In the weeks following the end of the 2007–2008 Writers Guild of America strike, it was reported that Monahan had been hired by Warner Bros. to adapt the South Korean action film The Chaser. He shortly thereafter entered into a first look deal with GK films, the production company of Graham King, a producer on The Departed, who had hired Monahan in 2007 to write a feature film adaptation of the six-hour 1985 BBC mini-series Edge of Darkness; as part of this deal, Monahan was enlisted to write a script about drug dealer Jim Keene, based on Hillel Levin's Playboy article, "The Strange Redemption of James Keene". Monahan, already acting in producing capacities on several films, was then reported to have acquired, in conjunction with producer Quentin Curtis, the rights to Ken Bruen's novel London Boulevard (a novel which pays homage to the film noir classic Sunset Boulevard and has some plot points in common with the film, although it is set in London's criminal underworld); Monahan has written the screenplay and will direct the film.

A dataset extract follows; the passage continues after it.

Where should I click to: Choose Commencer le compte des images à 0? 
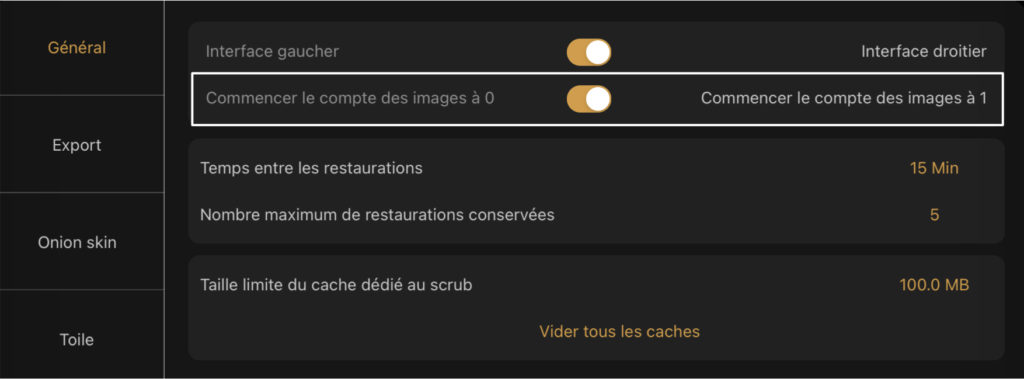pyautogui.click(x=350, y=99)
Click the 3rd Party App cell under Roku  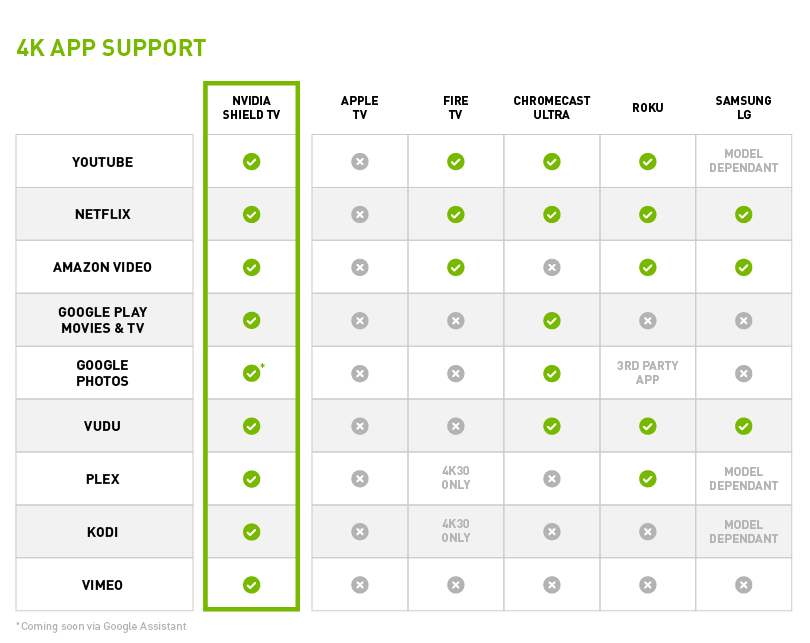click(647, 373)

Monahan prefers that screenplays be written by one author and does not support the collaborative model in which multiple screenwriters write competing drafts. His interest in motion pictures began at an early age, but he admittedly steered clear of the film industry because he mistakenly surmised that the collaborative model was a de facto practice for creating screenplays. However, in his mid 30s, he went to Hollywood to adapt his first novel into a film and later discovered that if you produce exceptional work, you can "stick to your own model of work, instead of caving in to industry expectations", however, he acknowledged that the writer does need to have the backing of a powerful film director who will protect his vision. Since then, he has generally been the sole writer on his screenplays, except for Jurassic Park IV, which was taken over by John Sayles and rewritten when Monahan had to go on location for Kingdom of Heaven.
Monahan has quipped that, having studied English drama for over 30 years, he is "post-conscious about craft". When doing historical fiction he reads the available primary sources and will not look at a contemporary book. He is critical of the instruction given by people running screenwriting courses, and has said that "classes and books on screenwriting do far more harm than good, because writing drama is intuitional and case-by-case". He has stated a couple of times that he believes there are no general rules to writing, and, in a Collider.com interview, he further elaborated that he has come to realize that "ach work has its own inherent rules. You discover them. You don’t import them."
In his experience he has found that "when you’re writing a character, you are that character", musing that "It’s probably no joke that Shakespeare was an actor."
Monahan has said that he would prefer to work on an old Olivetti Praxis typewriter in many instances because there are too many distractions on a modern computer.